Machinery Overview
The monitored asset is a belt-driven centrifugal fan operating as part of a critical HVAC system in a pharmaceutical production plant.
This fan ensures controlled air circulation within the production area, maintaining cleanroom conditions and compliance with strict environmental and quality standards of the Pharma industry. Any unplanned stoppage would disrupt these conditions and may lead to production interruptions.
The system consists of an 11 kW, 4-pole electric motor running at 1500 RPM, driving the fan through a belt transmission. As a result, the fan operates at approximately 1630 RPM.
Due to its role in maintaining controlled production conditions, the fan must run continuously during operation. This makes early fault detection essential to avoid unplanned downtime and ensure maintenance can be planned without impacting production.

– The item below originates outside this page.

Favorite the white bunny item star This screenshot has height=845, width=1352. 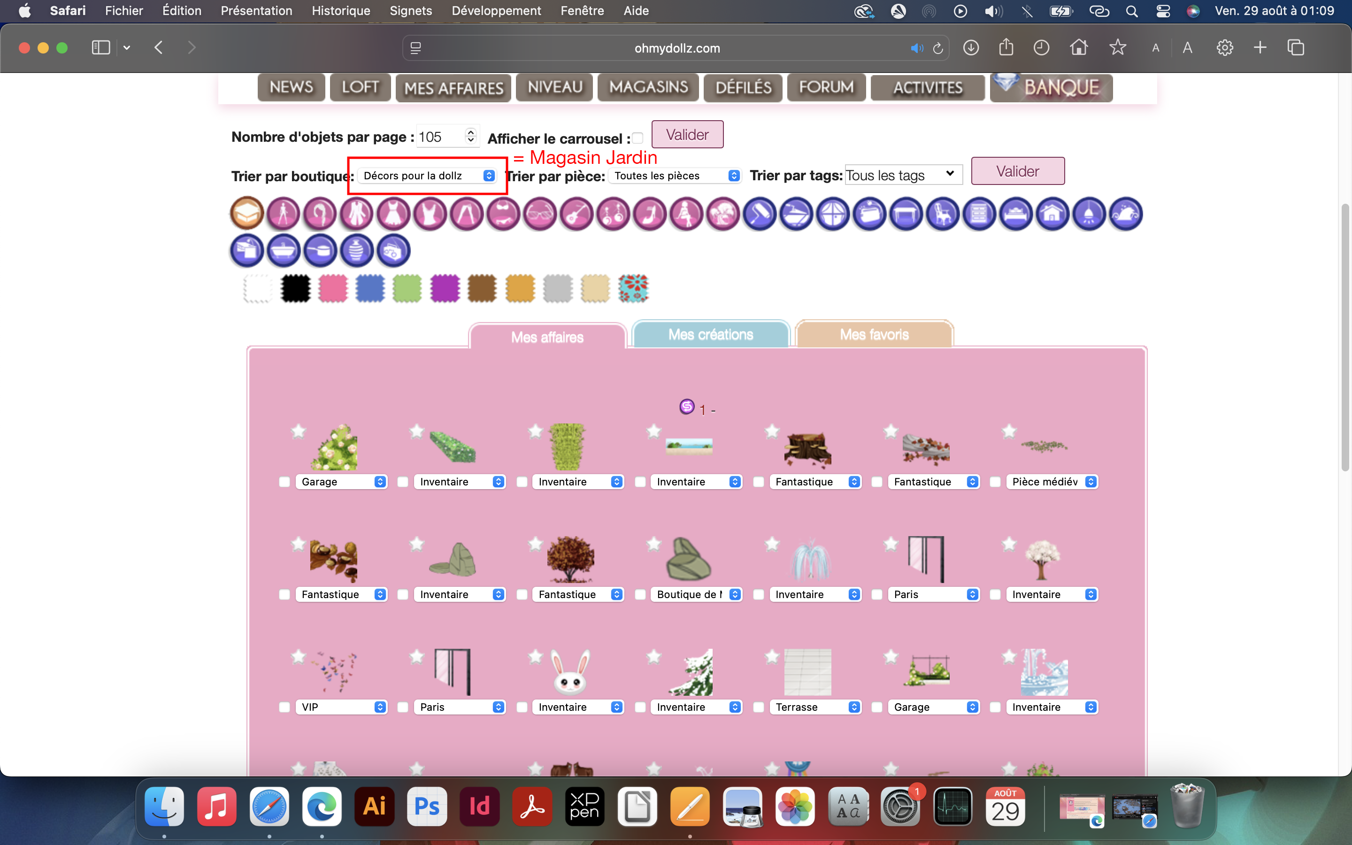point(535,656)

Monitoring Devices and Software Set-up
I-care reliability engineers installed Wi-care™ wireless vibration sensors on both the motor and the fan to enable continuous monitoring of the system’s mechanical condition.
The setup included two sensors on the motor and two on the fan, positioned to capture vibration behavior across the drivetrain and bearing locations.
The sensors transmitted data to I-see™, I-care’s PdM software. I-see™ automatically processes and categorizes incoming data to detect deviations from normal operating conditions and flag potential early signs of degradation.
These indicators are then analyzed by I-care specialists, who validate the findings, perform the diagnosis, and provide actionable recommendations.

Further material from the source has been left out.